"Nous nous préparons pour la Coupe du monde. Nous boycottons les Etats-Unis, nous ne boycottons pas la Coupe du monde", a déclaré M. Taj dans une vidéo diffusée par l'agence de presse iranienne Fars.
Le dirigeant a également précisé que la sélection iranienne devait participer à un stage en Turquie à partir de la semaine prochaine, début d'une fenêtre de matches internationaux, avec deux amicaux au programme, sans indiquer le nom des adversaires.
Depuis le début de la guerre lancée conjointement par les États-Unis et Israël contre l'Iran, le 28 février, les dirigeants iraniens multiplient les déclarations, parfois contradictoires, sur la venue de l'équipe nationale à la Coupe du monde (11 juin-19 juillet aux États-Unis, au Mexique et au Canada) alors que la Team Melli doit disputer ses trois rencontres du premier tour sur le sol américain.

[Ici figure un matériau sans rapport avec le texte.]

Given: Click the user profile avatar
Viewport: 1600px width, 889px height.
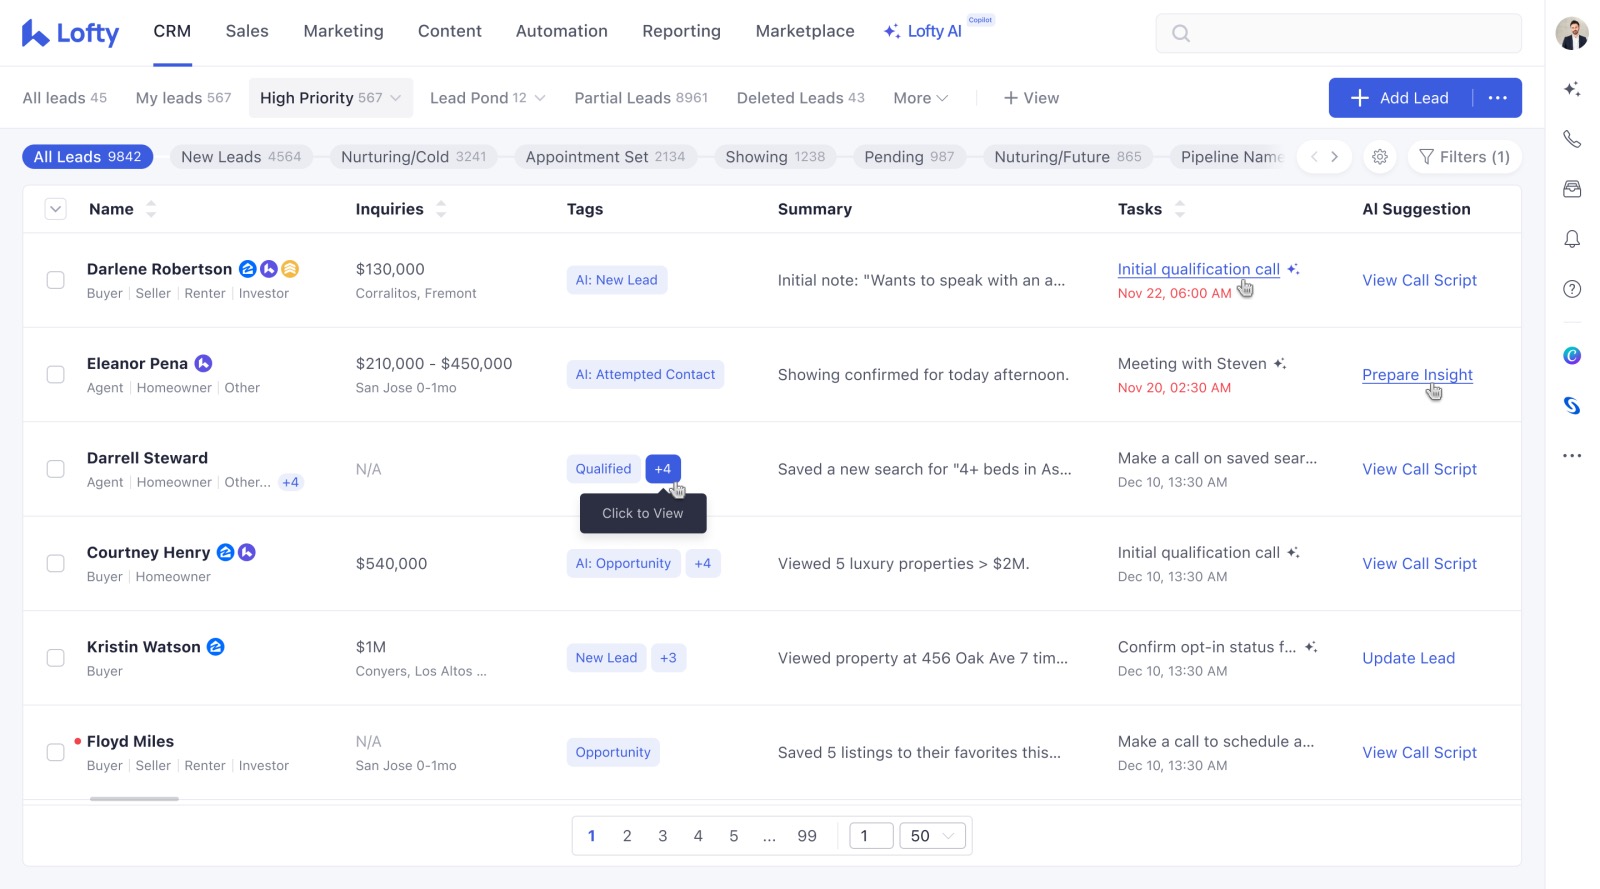Looking at the screenshot, I should point(1572,33).
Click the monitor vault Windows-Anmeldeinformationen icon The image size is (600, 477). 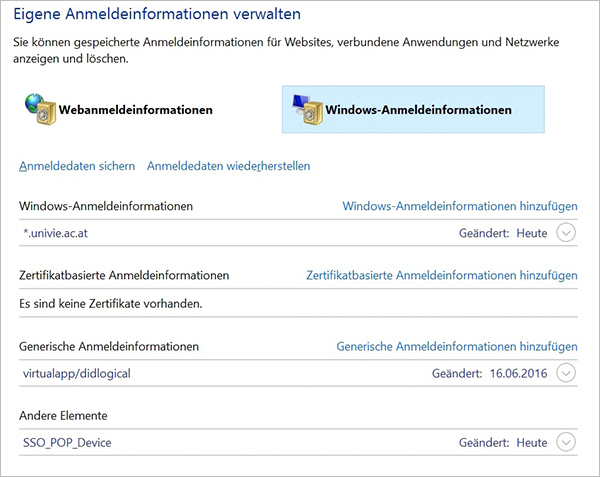(307, 109)
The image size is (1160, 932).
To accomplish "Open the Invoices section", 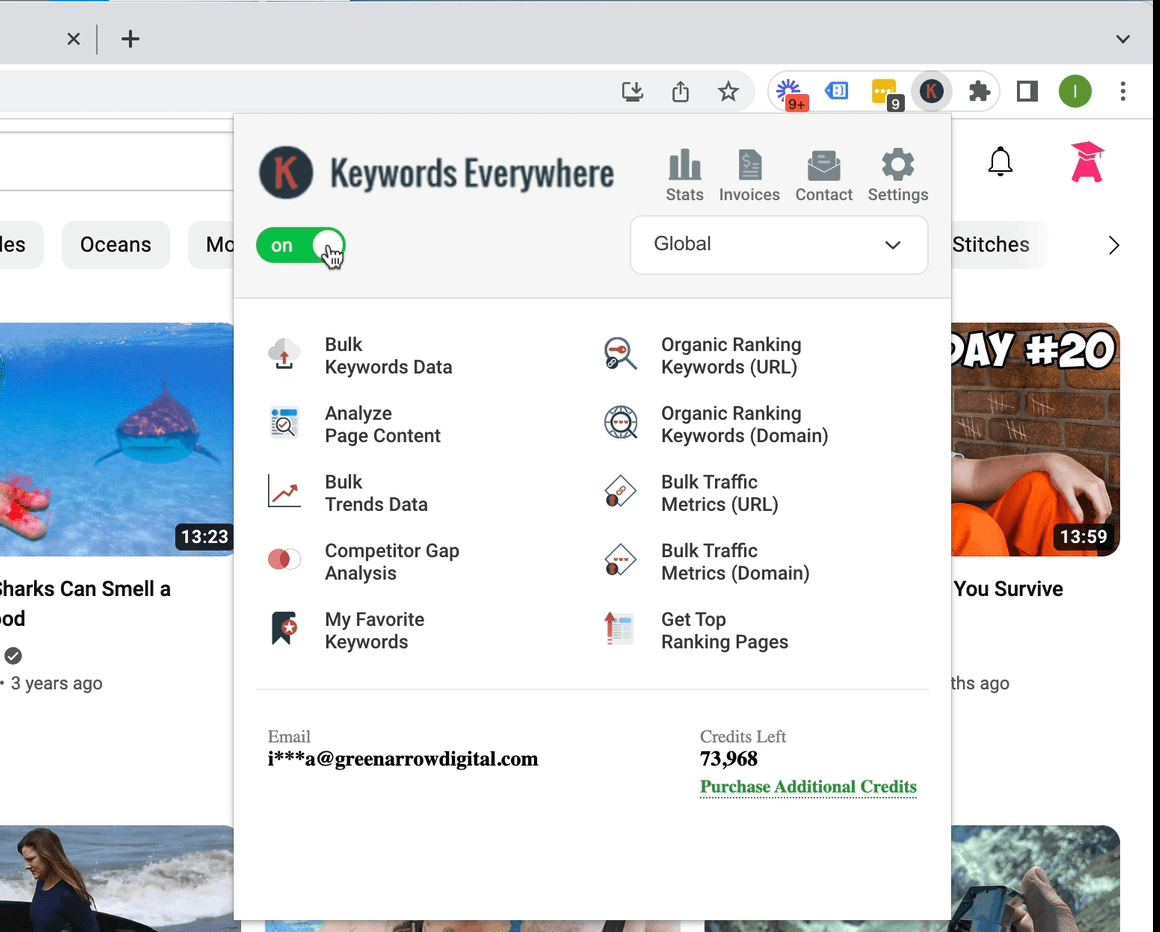I will click(x=749, y=173).
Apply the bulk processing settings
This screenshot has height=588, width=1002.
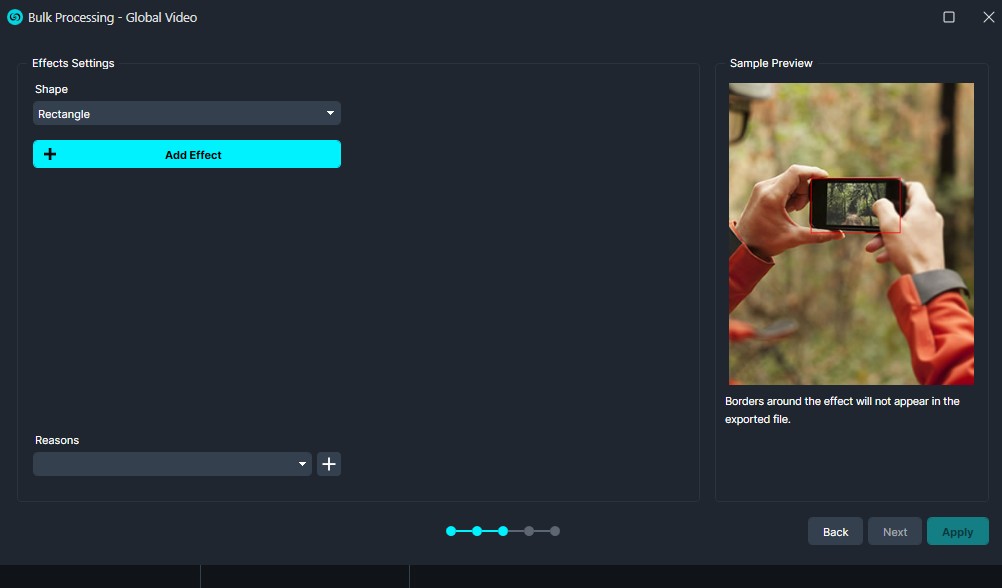tap(957, 531)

L'Iran doit affronter au premier tour de la Coupe du monde la Nouvelle-Zélande et la Belgique à Los Angeles puis l'Égypte à Seattle. Son camp de base durant le tournoi est censé être situé à Tucson, dans l'Arizona.

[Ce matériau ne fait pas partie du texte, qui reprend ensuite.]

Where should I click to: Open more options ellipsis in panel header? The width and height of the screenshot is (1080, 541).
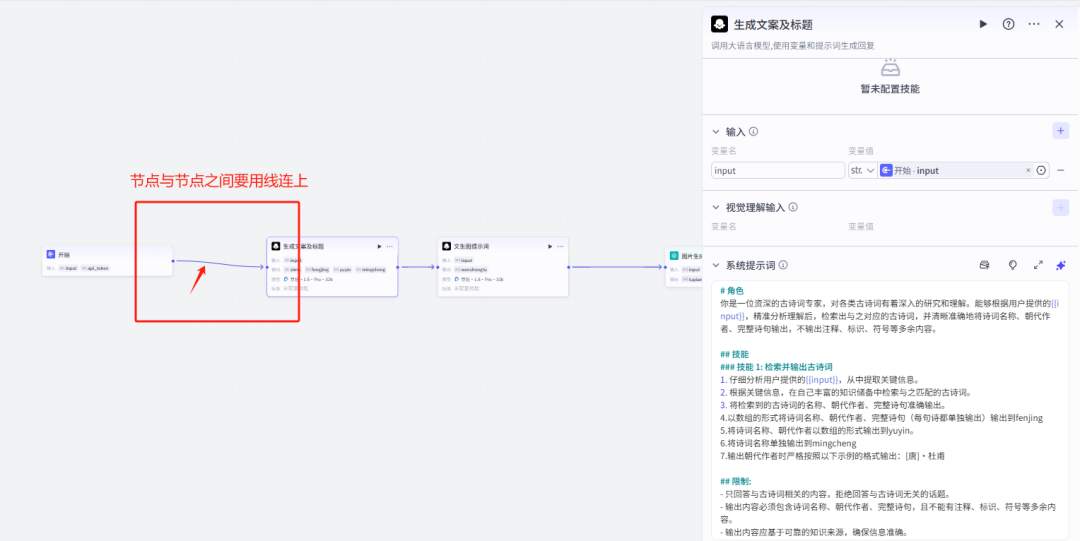pos(1034,24)
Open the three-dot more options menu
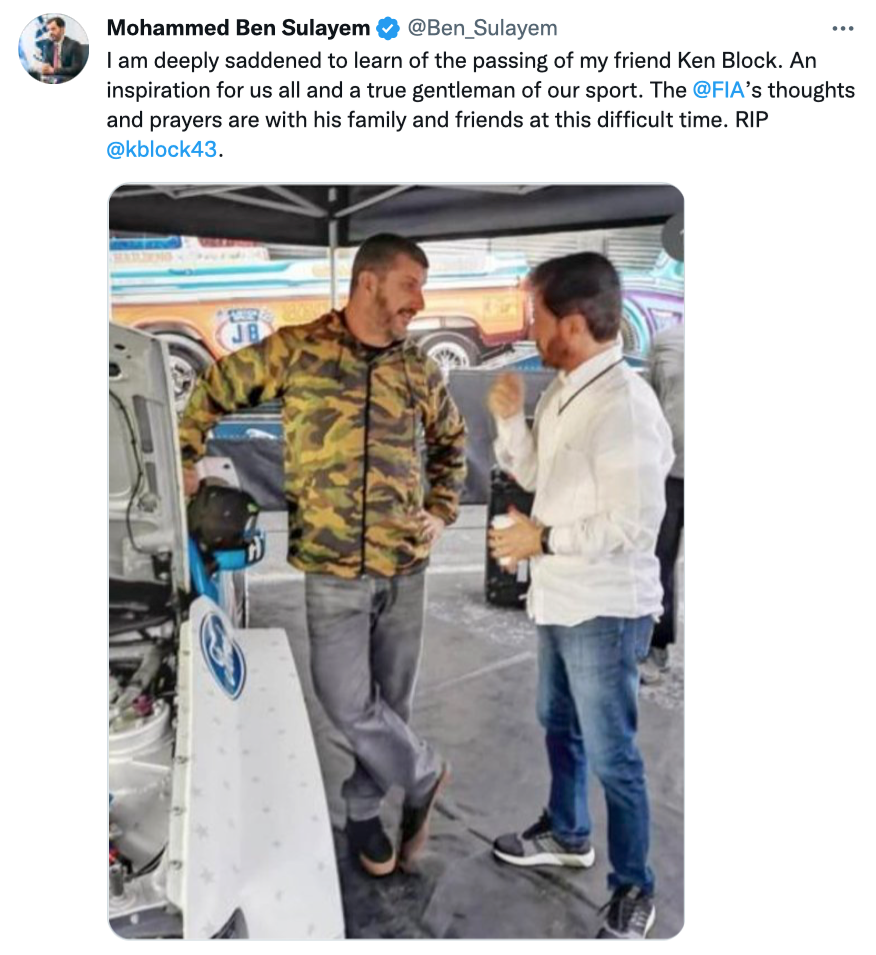Screen dimensions: 876x955 pyautogui.click(x=842, y=29)
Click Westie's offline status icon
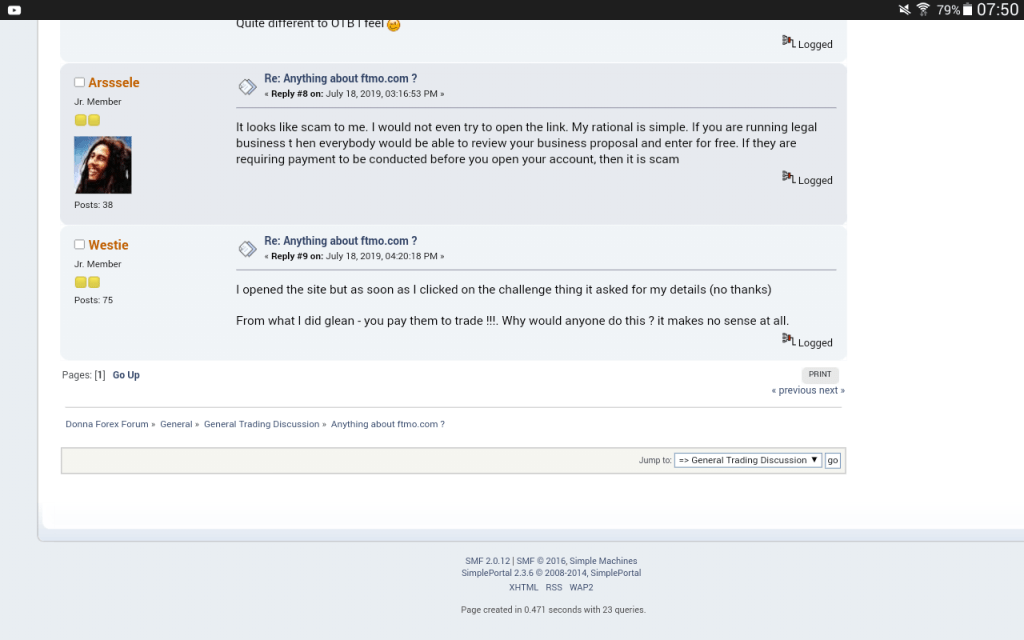 pos(79,244)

Après avoir agité la menace d'un boycott de la compétition, les officiels iraniens se disent désormais prêts à prendre part au tournoi, mais pas aux États-Unis.
L'ambassade d'Iran au Mexique avait affirmé lundi que la Fédération iranienne négociait avec la FIFA pour disputer ses matches au Mexique. Interrogée à ce sujet, la présidente mexicaine Claudia Sheinbaum avait répondu mardi que son pays était prêt à accueillir la Team Melli.

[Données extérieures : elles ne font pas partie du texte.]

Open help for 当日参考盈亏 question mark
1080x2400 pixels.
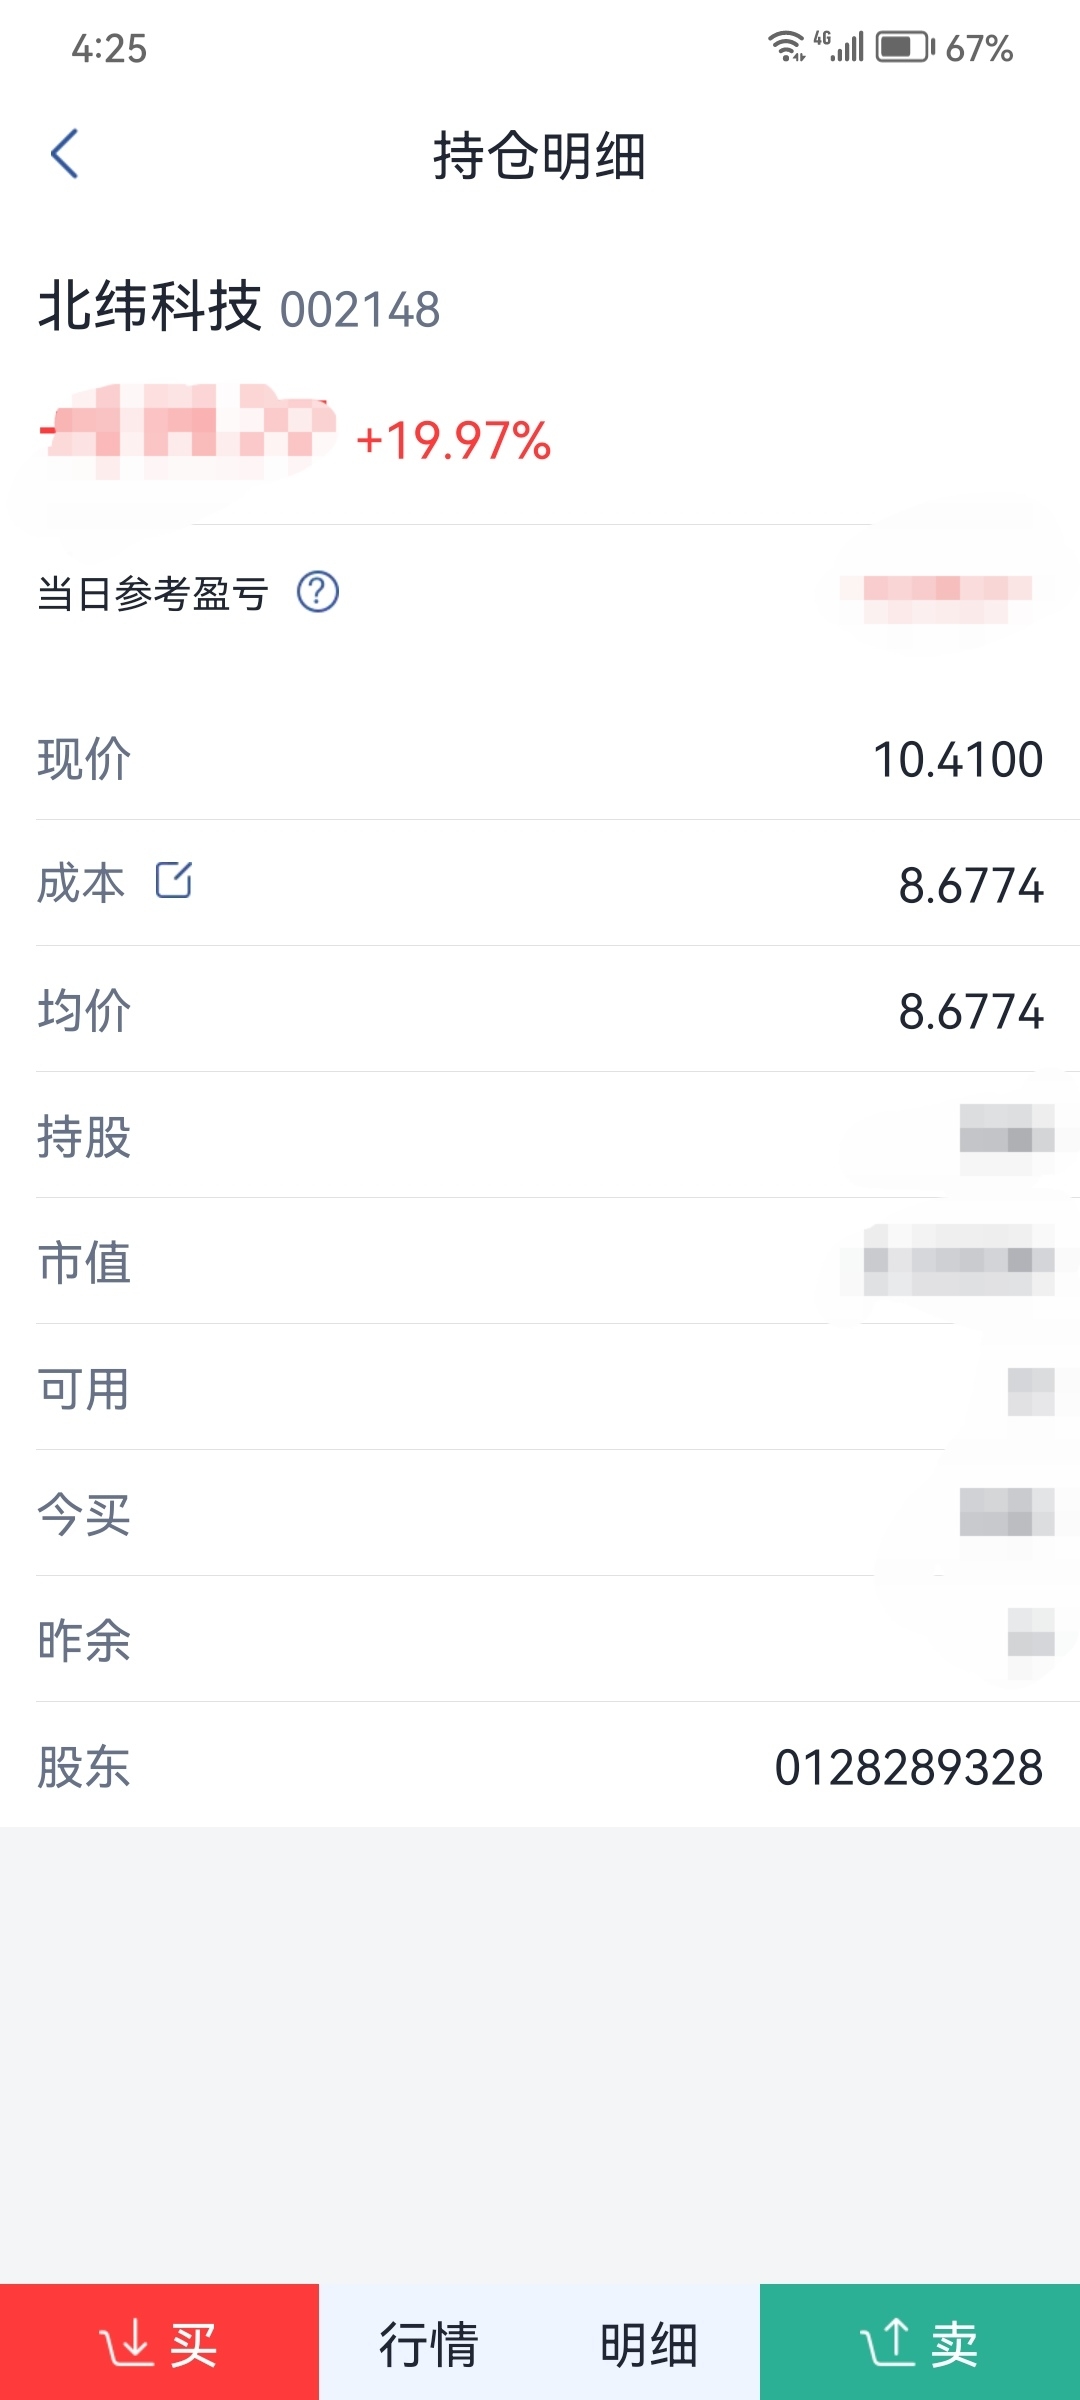point(318,592)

Contactée mardi par l'AFP, la Fifa avait indiqué être "en contact régulier avec toutes les fédérations participantes, y compris la République islamique d'Iran, afin de discuter de la planification" du Mondial.
Mais elle n'a pas confirmé la possibilité d'une délocalisation des rencontres de l'Iran, disant même "se réjouir" de voir toutes les sélections "disputer le tournoi conformément au calendrier des matches annoncé le 6 décembre 2025".
Le président américain Donald Trump a de son côté estimé le 12 mars que les joueurs de la Team Melli ne seraient pas en "sécurité" s'ils venaient aux États-Unis.
"L'équipe nationale d'Iran est la bienvenue à la Coupe du monde mais je ne pense vraiment pas que la présence (des joueurs) soit appropriée, pour leur propre vie et sécurité", avait-il écrit sur son réseau Truth Social.